Ah ça ! mais, il me semble
que je vais m’ennuyer ! Ces messieurs se moquent-ils de moi !
Comment ! pas un d’eux n’a encore songé à me proposer
quelque chose d’amusant pour aujourd’hui ! Me voilà seule,
abandonnée depuis quatre longues heures. Le baron lui-même, le plus
attentif, le plus empressé de tous, n’est pas encore venu !...
Peut-être ont-ils bien fait, ma foi, de me laisser tranquille ;
ils sont si cruellement sots tous ces beaux qui m’adorent.
Ils ne savent jamais que parler que de fêtes, de courses,
d’intrigues, de scandales, de toilette ; pas un mot qui décèle
l’intelligence ou le sentiment de l’art, rien qui vienne du cœur.
Et je suis artiste avant tout, moi, et artiste par... l’âme,
par... le cœur. D’où vient que j’hésite à le dire ?...
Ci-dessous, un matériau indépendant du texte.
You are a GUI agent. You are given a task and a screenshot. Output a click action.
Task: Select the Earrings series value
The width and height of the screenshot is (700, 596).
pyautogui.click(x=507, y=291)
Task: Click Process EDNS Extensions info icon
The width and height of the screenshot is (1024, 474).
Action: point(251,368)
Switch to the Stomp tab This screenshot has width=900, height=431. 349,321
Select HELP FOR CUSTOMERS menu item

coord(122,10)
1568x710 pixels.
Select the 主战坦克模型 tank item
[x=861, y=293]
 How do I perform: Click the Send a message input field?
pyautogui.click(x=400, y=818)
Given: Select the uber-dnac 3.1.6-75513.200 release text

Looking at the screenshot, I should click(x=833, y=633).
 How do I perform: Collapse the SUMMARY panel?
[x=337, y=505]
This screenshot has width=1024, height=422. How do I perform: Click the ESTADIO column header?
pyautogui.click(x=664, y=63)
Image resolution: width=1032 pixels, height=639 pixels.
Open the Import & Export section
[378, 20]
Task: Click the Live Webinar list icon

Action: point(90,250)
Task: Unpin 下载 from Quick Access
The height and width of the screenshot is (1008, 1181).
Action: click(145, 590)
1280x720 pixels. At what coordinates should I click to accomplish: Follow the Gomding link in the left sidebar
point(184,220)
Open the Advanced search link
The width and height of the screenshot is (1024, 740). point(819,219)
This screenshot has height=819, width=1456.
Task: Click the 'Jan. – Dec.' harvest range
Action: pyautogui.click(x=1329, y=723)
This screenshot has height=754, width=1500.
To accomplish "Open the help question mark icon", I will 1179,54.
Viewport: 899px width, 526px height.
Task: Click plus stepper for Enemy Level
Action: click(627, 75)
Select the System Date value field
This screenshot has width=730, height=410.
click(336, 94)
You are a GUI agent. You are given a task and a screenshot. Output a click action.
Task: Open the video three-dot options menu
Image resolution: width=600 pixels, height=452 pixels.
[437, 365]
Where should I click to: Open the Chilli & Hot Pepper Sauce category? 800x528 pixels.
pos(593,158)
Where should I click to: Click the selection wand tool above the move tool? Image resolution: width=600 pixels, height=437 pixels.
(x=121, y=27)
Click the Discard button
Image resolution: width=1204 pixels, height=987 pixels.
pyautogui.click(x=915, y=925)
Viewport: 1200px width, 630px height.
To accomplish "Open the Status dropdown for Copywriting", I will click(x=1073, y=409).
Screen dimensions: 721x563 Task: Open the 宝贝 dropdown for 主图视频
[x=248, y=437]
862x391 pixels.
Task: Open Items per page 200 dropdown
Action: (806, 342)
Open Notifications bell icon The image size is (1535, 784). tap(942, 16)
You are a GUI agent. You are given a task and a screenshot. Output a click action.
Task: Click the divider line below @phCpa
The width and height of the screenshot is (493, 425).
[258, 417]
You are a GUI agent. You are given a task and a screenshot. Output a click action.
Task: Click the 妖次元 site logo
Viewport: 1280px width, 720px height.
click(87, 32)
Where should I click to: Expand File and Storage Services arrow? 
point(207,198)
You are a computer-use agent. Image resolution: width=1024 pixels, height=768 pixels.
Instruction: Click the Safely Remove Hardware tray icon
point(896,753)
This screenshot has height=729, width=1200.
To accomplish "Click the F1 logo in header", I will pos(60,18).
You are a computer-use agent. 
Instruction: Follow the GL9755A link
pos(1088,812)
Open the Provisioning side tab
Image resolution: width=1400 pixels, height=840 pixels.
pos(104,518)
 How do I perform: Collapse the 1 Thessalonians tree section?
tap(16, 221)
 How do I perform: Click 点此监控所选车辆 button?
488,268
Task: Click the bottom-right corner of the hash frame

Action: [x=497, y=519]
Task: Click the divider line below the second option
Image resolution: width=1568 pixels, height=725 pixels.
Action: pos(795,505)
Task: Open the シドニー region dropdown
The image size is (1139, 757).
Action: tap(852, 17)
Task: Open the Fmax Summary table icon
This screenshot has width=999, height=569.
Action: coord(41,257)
Suis-je bien sûre, dans le fait, d’avoir un cœur et une âme ?...
Peuh ! Voilà déjà que je ne me sens plus le moindre amour
pour Xilef. Je n’ai pas même répondu à ses brûlantes lettres.
Il m’accuse, il se désespère, et je pense à lui... quelquefois,
mais rarement. Allons, ce n’est pas ma faute, si, comme dit mon
imbécile de baron, les absents ont toujours tort, et
les présents sont toujours acceptés. Je ne suis pas chargée
de refaire le monde. Pourquoi est-il parti ? Un homme qui aime
bien ne doit jamais quitter sa maîtresse ; il doit ne voir
qu’elle au monde, et compter tout le reste pour rien.
FANNY (entrant).
Madame, voici vos journaux et
deux lettres.
MINA (ouvrant un journal).
Voyons !... Ah ! la
fête de Gluck à Euphonia dans huit jours ! J’y veux aller,
j’y chanterai. (Lisant.) « L’hymne composé par Shetland
occupe toute la ville, est le sujet de toutes les conversations. On
n’a jamais encore, pensons-nous, exprimé plus magnifiquement un
plus noble enthousiasme. Shetland est un homme à part, un homme
différent des autres hommes par son génie, par son caractère, par
le mystère de sa vie. » Fanny, appelez ma mère.
FANNY (en sortant).
Madame, vous ne lisez pas vos
lettres ; je crois qu’il y en a une de votre fiancé, M.
Xilef.
MINA (seule).
Mon fiancé ! Le drôle de
mot. Ah ! que c’est ridicule un fiancé ! Mais il peut
aussi m’appeler sa fiancée ! Je suis donc ridicule !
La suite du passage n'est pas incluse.